Sunday, February 1, 2009

the weakness in me

Bear with me. Today is not a good day. Nothing in particular went awry. Actually I went to work for a short shift. I got rid of one of my jobs, so to speak. I didn't outright quit, nor would this boss let me (I've tried a few times before actually). I like the job, I don't want to leave as I love meeting new people, seeing old members etc. However this job also requires a high degree of energy where there is little down time and a job where you're expected to be an octopus (literally doing 3 things at once). There's so much guilt in leaving this job. Jews are good with guilt, giving, receiving and feeling it. As a Jew, I'm experiencing so much guilt right now. Guilt in leaving, guilt in needing more care and patience, guilt in no longer being able to pull my own weight.


Anyway, with regards to this job, I'm getting rid of it for several reasons that include the fact that I am just not able to work 6-7 days a week (days & evenings) anymore, my health care providers want me to take it easy (for real, not my stubborn version of easy) and my family.

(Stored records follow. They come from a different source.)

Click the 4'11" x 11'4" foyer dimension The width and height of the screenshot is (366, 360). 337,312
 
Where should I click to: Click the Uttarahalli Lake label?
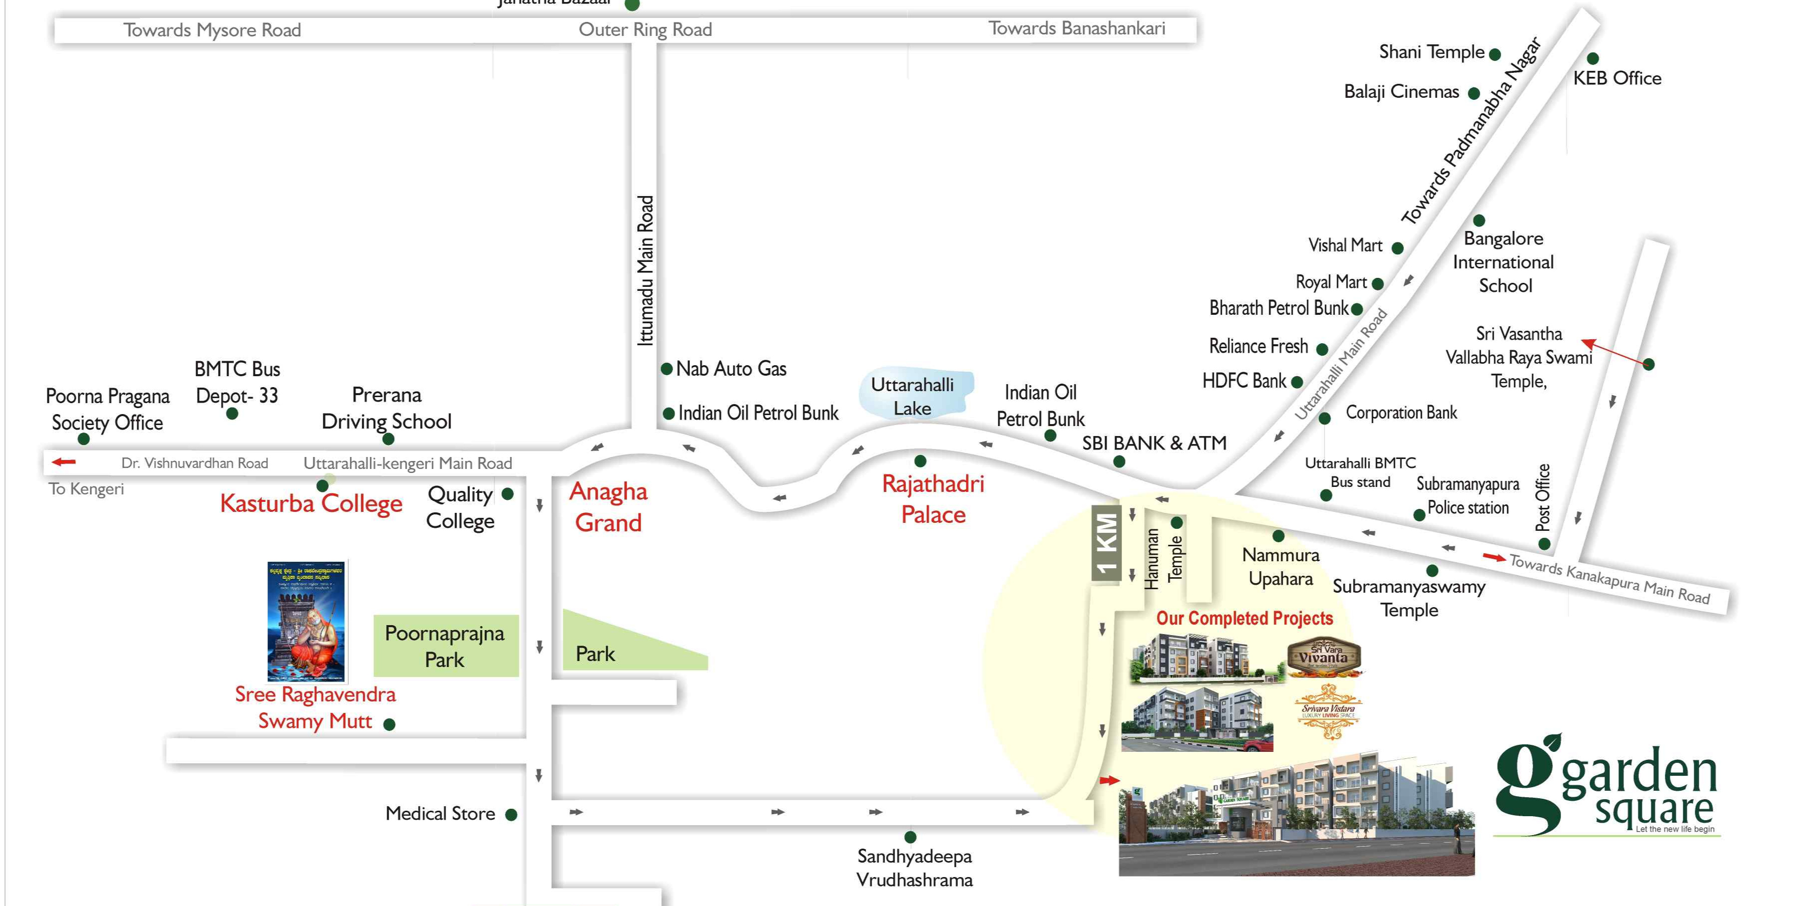tap(912, 396)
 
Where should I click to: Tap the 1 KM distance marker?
tap(1106, 543)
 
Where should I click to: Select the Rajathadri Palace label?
tap(933, 499)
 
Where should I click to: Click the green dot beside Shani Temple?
tap(1495, 54)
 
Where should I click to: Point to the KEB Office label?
tap(1617, 78)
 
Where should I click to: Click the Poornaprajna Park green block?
tap(446, 646)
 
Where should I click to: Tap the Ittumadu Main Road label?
tap(646, 270)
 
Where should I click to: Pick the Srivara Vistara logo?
tap(1328, 711)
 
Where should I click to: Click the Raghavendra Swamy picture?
tap(307, 621)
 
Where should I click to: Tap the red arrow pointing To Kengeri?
tap(63, 462)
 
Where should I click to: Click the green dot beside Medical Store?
tap(511, 815)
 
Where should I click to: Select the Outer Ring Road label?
tap(645, 29)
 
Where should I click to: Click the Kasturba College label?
tap(311, 504)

Which brings me to the other very tiring events of the past 28 hours. My wife and I had "the talk" with my blood family. It was long, it was difficult, it was honest and it was different. It wasn't a fight (like we are all known for) but it was not pleasant. I actually shed a few tears (then hid them in my wife's shoulder). I don't do that in front of my family. It's very hard telling people that things are declining and are not going to get better when you look (and feel) OK. That was the first hour and a half. By the time hour 3 rolled around I was completely exhausted. I could barely talk anymore and needed to go home to be hooked to my machine to breath. There were other items to discuss which meant that I was not going to breath for another little while still. By the time I got home I felt like someone on death's door. I could barely crawl up the stairs. I could barely feel my own hands and feet again - a symptom which was supposed to be relieved by the phlebotomy I had 10 days ago. It's scary not feeling your own limbs, especially when the numbness appears suddenly up your arms and legs leaving you feel like a tree stump. Nothing to move or feel except your own trunk. Then, you become helpless. At 35 I become a child again, needing help removing a sweater because I couldn't feel where the arms are. Those are the bad days.


Once in bed, I could not sleep. I was so unbelievably drained from the day. I felt like my heart would, could, just slip quietly into a small, short rhythm allowing my soul to escape from my container and I would have no energy to grab for it back. For the first time since childhood I was afraid to go to sleep for fear of not waking up. I cried in my wife's arms. The last thing I wanted to do to her was leave while we slept. I have so much fear and guilt of her waking up to a corpse.


How does one get used to a roller coaster like this - teetering on both worlds but fighting so hard to stay in this one. How does one get used to a roller coaster that allows the body the ability to work and be productive one day (or week) and the next introduces such weakness that gripping a knife to cut a meal is a challenge? How does one get used to saying everything they need to say to the ones they love without becoming a recording. How does one get used to tentatively moving forward with one eye looking over soul's shoulder thwarting off (the unknown).